Kyl is no arms-treaty dilettante. For more than a year, Kyl assigned two senior staffers to work full time against the treaty, according to a post-mortem analysis conducted by advocates of the treaty.

Clinton had been beaten long before he knew it. In mid-1998, Kyl and his staffers were in full battle mode against the treaty, long before the State Department or White House was focused on the legislative work that would be needed to secure the votes. Kyl met one-on-one with every Republican and by early spring, according to the post-mortem, had enough votes in his pocket to kill the treaty.

The administration was confident it had the votes of Sens. Dick Lugar, Ted Stevens and Pete Domenici, though each of them had committed to Kyl that they'd oppose it. There was a presumption within the administration that while some senators would posture against the treaty, they wouldn't dare vote it down, given the international ramifications. The same presumption exists today. It was wrong in 1999.

Kyl was elected in the conservative wave year of 1994. He is the number-two Senate Republican and first became part of GOP leadership in January 2003, when Republicans took the Senate back from Democrats.

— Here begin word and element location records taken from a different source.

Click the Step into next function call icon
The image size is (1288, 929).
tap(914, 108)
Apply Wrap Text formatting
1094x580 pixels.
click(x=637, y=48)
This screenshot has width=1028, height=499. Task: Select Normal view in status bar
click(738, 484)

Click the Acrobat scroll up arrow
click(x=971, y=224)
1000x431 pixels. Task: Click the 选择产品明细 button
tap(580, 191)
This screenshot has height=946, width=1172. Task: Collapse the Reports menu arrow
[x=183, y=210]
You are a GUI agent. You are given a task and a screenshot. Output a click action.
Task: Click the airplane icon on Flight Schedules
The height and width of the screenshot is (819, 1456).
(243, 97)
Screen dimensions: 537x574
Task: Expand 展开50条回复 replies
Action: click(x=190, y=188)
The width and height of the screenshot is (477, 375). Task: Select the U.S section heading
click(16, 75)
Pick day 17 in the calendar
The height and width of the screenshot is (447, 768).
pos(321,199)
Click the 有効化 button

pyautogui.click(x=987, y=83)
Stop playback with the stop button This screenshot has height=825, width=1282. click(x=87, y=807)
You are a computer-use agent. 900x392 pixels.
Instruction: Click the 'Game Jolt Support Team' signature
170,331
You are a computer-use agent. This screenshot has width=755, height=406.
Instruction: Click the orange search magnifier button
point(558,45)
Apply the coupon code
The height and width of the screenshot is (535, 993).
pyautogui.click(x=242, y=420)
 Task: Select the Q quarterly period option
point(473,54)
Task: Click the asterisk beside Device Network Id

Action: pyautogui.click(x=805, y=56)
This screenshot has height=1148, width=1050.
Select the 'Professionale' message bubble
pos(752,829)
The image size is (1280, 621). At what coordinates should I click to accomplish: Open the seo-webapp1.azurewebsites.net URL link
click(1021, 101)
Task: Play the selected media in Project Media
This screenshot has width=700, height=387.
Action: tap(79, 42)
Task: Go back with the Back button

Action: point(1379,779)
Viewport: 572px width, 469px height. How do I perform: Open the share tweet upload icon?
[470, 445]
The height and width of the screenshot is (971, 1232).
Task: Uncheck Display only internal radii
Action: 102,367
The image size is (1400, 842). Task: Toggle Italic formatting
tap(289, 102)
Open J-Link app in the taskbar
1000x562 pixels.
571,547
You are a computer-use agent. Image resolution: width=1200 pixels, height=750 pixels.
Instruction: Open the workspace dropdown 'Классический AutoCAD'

The opposition of Dick Lugar was key to Kyl's victory. "Lugar made a floor speech on that and it turned the tide," said Mike Helmke, Lugar's spokesman. Lugar opposed the treaty, said Helmke, because those with expertise in the area, the lab directors who would be key to any inspection, warned him that it was unworkable. This time around, the lab directors are satisfied, and so is Lugar.

"We think we have the votes to win START," Helmke said, echoing the State Department and sources who are also cautiously optimistic.

The New START would accomplish a 30 percent reduction in strategic deployed nuclear weapons and restart a system of inspections that lapsed when START expired in December 2009.